Chromogranin A (CgA) Deficiency Attenuates Tauopathy by Altering Epinephrine-Alpha-Adrenergic Receptor Signaling.

ABSTRACT

Our previous studies have indicated that insulin resistance, hyperglycemia, and hypertension in aged wild-type (WT) mice can be reversed in mice lacking chromogranin-A (CgA-KO mice). These health conditions are associated with a higher risk of Alzheimer's disease (AD). CgA, a neuroendocrine secretory protein has been detected in protein aggregates in the brains of AD patients. Here, we determined the role of CgA in tauopathies, including AD (secondary tauopathy) and corticobasal degeneration (CBD, primary tauopathy). We found elevated levels of CgA in both AD and CBD brains, which were positively correlated with increased phosphorylated tau in the frontal cortex.
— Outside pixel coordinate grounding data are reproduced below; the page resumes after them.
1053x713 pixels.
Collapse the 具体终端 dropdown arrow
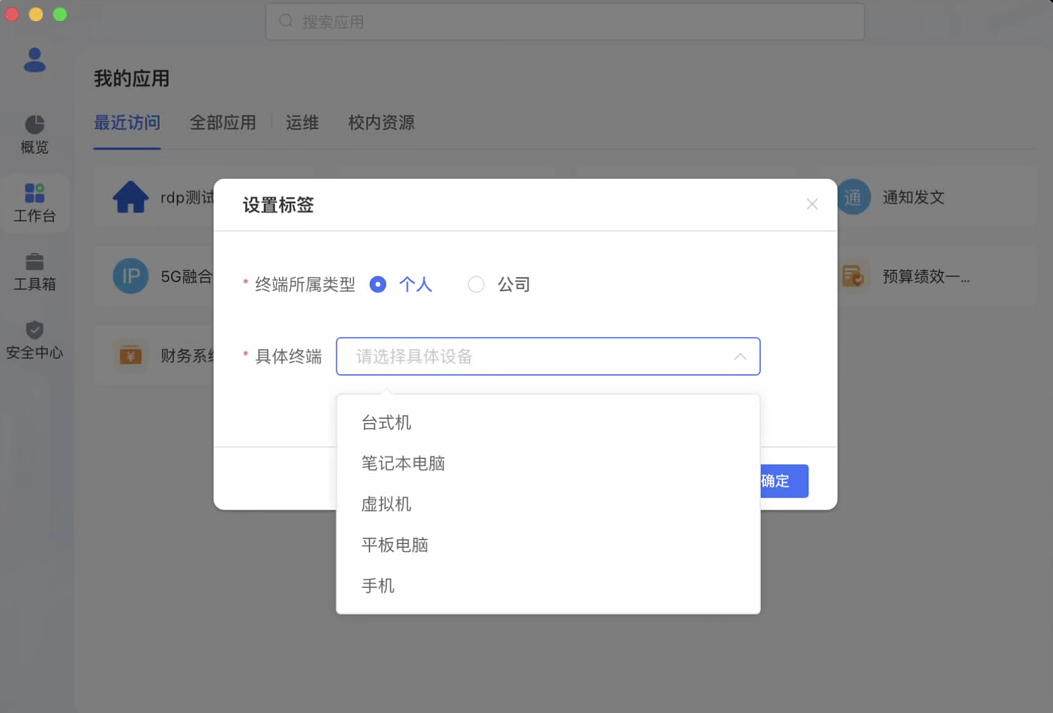click(739, 356)
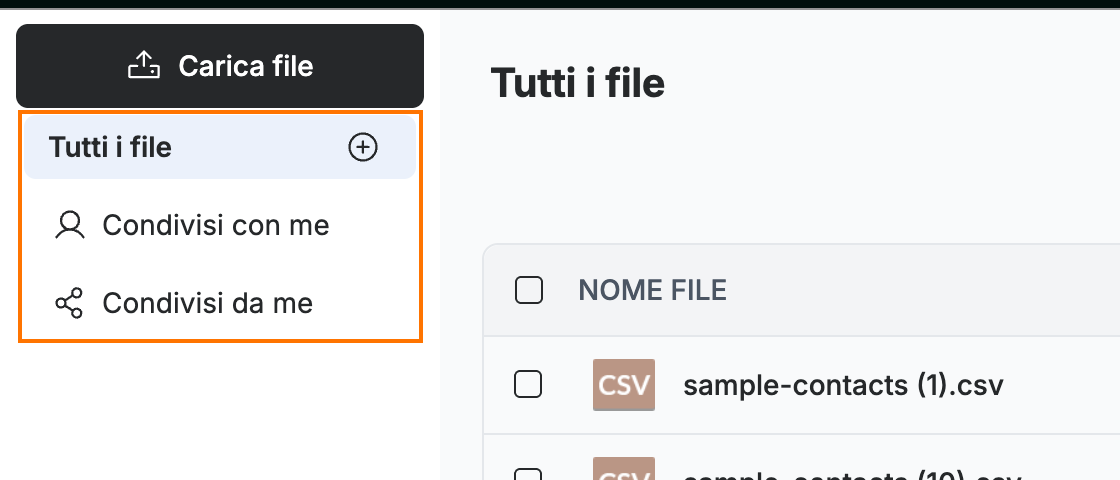The width and height of the screenshot is (1120, 480).
Task: Click the plus circle icon beside Tutti i file
Action: pos(363,147)
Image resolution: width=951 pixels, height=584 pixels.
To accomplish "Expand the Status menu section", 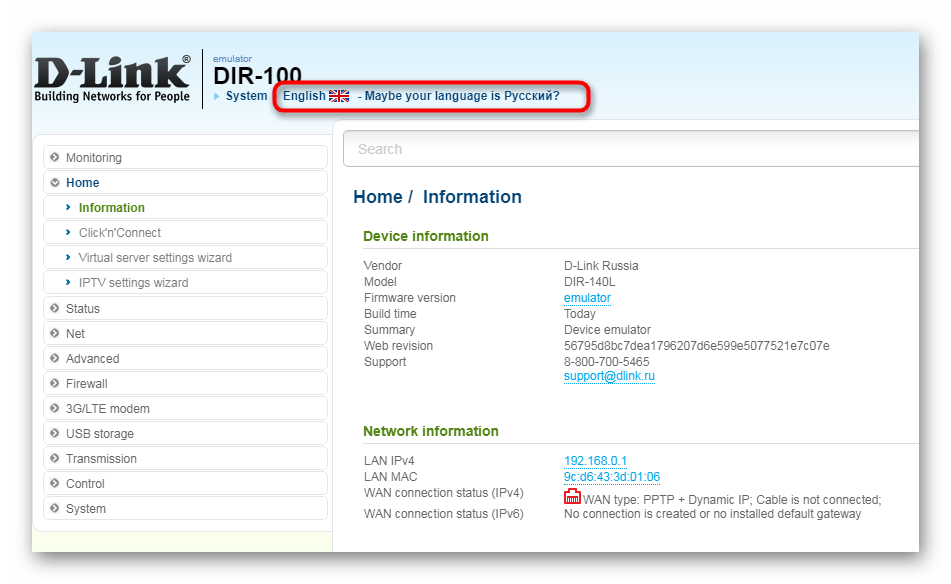I will (82, 309).
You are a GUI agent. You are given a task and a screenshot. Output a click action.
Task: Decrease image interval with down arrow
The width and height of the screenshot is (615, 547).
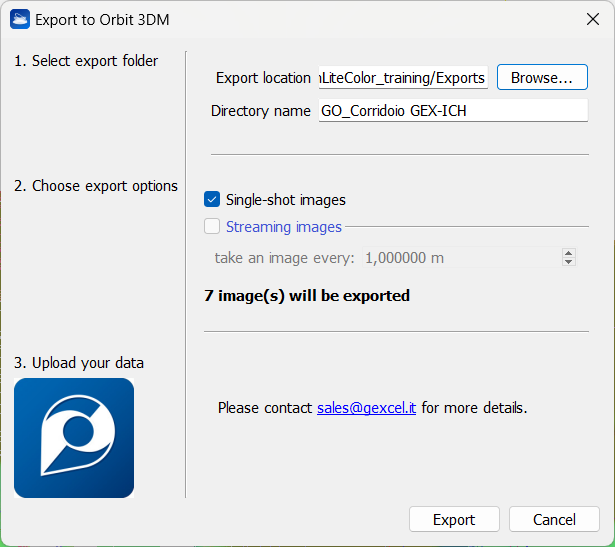(569, 262)
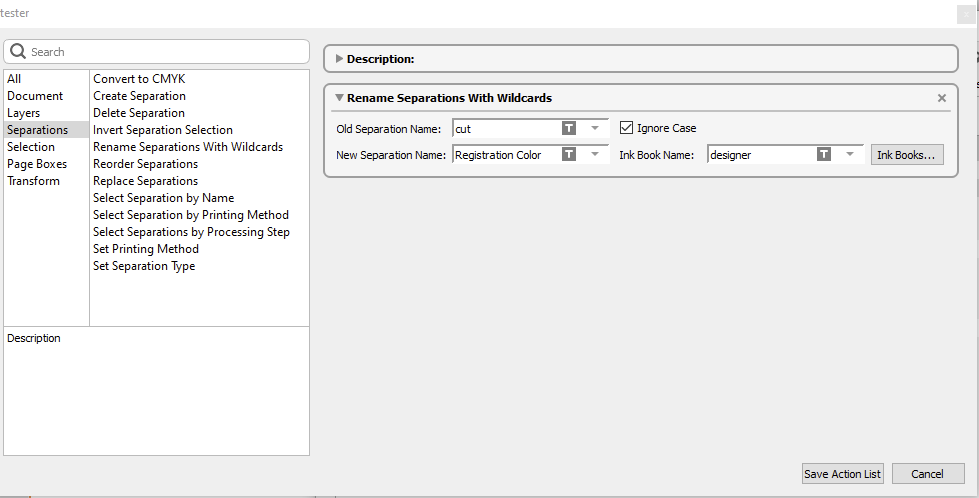The width and height of the screenshot is (979, 498).
Task: Click the Ink Books... button
Action: (907, 155)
Furthermore, CgA ablation in a human P301S tau (hTau) transgenic mice (CgA-KO/hTau) exhibited reduced tau aggregation, resistance to tau spreading, and an extended lifespan, coupled with improved cognitive function. Transcriptomic analysis of mice cortices highlighted altered levels of alpha-adrenergic receptors (Adra) in hTau mice compared to WT mice, akin to AD patients. Since CgA regulates the release of the Adra ligands epinephrine (EPI) and norepinephrine (NE), we determined their levels and found elevated EPI levels in the cortices of hTau mice, AD and CBD patients. CgA-KO/hTau mice exhibited reversal of EPI levels in the cortex and the expression of several affected genes, including Adra1 and 2, nearly returning them to WT levels. Treatment of hippocampal slice cultures with EPI or an Adra1 agonist intensified, while an Adra1 antagonist inhibited, tau hyperphosphorylation and aggregation. These findings reveal a critical role of CgA in regulation of tau pathogenesis via the EPI-Adra signaling axis.